Segment Start: MATERIAL FOR THIS TASK

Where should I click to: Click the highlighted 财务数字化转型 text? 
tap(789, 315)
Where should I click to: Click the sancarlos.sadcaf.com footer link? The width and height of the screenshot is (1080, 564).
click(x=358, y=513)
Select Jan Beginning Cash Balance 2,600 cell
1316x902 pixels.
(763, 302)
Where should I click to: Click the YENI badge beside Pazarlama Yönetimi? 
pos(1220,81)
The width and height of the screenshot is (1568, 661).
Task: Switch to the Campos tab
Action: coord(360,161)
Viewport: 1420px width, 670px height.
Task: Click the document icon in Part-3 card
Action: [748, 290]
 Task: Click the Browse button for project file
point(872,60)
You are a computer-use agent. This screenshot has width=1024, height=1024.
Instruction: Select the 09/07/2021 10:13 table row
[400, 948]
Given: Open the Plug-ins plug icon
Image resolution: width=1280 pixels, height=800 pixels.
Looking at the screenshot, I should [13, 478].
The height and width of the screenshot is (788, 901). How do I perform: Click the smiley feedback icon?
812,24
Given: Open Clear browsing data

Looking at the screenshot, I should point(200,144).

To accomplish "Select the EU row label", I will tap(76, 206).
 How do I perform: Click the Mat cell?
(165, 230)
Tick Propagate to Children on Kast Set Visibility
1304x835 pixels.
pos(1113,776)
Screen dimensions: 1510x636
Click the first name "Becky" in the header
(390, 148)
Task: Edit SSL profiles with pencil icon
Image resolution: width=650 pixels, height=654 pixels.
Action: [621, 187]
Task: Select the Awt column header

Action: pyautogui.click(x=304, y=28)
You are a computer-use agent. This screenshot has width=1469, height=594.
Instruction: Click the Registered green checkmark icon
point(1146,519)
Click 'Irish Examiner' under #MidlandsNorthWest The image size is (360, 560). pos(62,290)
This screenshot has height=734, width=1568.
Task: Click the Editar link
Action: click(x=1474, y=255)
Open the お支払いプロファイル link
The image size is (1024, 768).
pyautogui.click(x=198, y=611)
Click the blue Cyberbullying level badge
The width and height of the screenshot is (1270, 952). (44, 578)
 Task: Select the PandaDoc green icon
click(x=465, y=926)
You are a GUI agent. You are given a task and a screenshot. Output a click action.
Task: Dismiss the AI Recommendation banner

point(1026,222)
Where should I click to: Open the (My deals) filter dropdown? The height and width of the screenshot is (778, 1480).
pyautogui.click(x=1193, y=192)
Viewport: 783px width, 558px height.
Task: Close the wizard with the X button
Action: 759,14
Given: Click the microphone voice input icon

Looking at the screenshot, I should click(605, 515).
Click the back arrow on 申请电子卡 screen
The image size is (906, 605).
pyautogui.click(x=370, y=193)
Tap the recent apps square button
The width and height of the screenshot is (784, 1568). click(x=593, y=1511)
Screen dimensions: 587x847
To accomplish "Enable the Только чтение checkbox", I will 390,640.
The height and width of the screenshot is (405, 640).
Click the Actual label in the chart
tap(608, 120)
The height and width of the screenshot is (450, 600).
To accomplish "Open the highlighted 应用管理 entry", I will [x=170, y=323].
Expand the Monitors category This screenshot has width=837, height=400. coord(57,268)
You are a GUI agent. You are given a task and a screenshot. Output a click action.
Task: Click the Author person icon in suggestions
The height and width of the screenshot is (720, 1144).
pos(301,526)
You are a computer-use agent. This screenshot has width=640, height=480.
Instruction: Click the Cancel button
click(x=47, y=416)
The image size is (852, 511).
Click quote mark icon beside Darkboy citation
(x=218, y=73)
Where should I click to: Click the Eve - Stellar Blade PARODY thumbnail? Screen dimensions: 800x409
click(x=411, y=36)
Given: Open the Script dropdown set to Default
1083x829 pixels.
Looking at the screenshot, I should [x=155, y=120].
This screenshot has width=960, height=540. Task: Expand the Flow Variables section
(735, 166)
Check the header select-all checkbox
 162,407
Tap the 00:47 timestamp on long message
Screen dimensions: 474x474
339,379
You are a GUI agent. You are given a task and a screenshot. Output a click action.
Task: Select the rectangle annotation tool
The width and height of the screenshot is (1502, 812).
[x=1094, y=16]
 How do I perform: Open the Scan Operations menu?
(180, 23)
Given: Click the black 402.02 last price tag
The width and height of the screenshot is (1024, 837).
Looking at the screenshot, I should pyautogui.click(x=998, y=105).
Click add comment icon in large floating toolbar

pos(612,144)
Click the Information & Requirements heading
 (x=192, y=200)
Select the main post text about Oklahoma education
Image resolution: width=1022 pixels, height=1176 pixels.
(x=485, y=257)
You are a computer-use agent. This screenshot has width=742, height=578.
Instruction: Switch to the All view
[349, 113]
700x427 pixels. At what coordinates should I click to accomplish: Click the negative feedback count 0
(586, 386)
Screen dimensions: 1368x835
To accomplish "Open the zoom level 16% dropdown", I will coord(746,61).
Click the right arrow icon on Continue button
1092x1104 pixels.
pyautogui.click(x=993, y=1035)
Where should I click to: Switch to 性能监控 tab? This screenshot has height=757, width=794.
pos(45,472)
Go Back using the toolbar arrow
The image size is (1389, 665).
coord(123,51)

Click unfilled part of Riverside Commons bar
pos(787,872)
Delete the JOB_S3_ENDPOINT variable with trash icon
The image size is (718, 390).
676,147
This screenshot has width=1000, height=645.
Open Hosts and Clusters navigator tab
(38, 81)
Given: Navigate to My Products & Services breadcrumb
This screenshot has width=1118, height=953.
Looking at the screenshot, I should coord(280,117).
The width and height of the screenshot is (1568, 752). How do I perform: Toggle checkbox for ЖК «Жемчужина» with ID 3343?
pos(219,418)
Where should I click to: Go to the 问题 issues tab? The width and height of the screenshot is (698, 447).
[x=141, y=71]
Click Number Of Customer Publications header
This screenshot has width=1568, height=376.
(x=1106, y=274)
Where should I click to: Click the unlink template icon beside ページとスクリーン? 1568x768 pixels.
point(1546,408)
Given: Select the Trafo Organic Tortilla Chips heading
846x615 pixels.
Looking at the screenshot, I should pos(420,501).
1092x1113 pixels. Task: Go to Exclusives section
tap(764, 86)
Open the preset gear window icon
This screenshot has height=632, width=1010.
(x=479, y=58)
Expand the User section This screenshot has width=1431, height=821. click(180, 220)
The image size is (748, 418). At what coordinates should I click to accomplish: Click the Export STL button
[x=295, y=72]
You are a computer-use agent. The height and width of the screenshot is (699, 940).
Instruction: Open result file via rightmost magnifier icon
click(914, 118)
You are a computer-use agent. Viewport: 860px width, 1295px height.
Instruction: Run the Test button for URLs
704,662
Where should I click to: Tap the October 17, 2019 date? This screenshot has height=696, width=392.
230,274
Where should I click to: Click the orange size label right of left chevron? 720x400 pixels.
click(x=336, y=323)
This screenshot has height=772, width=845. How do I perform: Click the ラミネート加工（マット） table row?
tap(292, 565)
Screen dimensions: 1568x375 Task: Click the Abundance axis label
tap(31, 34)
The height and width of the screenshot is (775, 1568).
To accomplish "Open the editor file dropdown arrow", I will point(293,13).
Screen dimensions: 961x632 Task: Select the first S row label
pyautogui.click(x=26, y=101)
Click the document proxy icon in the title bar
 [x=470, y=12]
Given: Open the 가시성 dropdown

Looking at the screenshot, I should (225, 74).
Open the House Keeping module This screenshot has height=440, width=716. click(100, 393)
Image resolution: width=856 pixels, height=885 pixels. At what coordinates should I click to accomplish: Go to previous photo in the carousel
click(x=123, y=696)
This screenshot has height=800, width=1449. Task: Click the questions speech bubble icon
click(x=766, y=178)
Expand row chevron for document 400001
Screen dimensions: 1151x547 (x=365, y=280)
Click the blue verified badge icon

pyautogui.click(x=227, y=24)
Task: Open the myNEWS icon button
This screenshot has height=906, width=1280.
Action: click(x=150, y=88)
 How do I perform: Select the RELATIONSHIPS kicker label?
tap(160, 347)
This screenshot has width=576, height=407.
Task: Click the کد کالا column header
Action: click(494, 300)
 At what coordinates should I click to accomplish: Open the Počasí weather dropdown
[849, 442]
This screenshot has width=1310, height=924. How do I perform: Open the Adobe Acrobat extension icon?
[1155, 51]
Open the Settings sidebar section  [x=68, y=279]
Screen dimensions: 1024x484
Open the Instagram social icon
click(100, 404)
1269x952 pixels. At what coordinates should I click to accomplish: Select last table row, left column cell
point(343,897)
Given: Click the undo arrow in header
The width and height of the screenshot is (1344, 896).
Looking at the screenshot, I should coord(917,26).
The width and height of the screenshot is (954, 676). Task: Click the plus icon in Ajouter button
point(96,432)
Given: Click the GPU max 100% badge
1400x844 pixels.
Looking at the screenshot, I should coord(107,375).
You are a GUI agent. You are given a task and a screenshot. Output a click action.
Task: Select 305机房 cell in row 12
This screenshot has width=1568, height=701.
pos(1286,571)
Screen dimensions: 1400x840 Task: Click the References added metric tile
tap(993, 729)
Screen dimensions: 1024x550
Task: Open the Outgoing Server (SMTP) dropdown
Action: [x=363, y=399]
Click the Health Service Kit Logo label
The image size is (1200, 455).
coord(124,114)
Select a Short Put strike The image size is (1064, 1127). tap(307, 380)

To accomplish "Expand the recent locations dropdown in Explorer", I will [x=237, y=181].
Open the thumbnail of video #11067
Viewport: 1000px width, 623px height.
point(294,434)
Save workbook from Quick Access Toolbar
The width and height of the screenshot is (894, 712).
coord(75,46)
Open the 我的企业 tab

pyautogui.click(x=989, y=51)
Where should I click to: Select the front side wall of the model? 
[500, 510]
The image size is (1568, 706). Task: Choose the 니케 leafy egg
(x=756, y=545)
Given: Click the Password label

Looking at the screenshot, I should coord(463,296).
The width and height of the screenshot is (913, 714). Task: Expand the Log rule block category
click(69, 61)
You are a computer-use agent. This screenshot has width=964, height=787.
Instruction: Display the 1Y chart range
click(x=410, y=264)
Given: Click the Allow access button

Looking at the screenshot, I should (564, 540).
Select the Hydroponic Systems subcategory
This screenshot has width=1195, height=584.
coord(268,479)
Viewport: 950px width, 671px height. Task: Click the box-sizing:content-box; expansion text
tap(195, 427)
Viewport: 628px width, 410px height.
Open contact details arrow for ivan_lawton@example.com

Segment End: MATERIAL FOR THIS TASK

> **INSTRUCTIONS FOR THE TASK**
Copy out only the lines of the records above from the one with "has width=640, height=480." through the one with "Given: Open the Script", exactly as they stand, both included.

> **ANSWER SECTION**
You are a computer-use agent. This screenshot has width=640, height=480.
Instruction: Click the Cancel button
click(x=47, y=416)
The image size is (852, 511).
Click quote mark icon beside Darkboy citation
(x=218, y=73)
Where should I click to: Click the Eve - Stellar Blade PARODY thumbnail? Screen dimensions: 800x409
click(x=411, y=36)
Given: Open the Script dropdown set to Default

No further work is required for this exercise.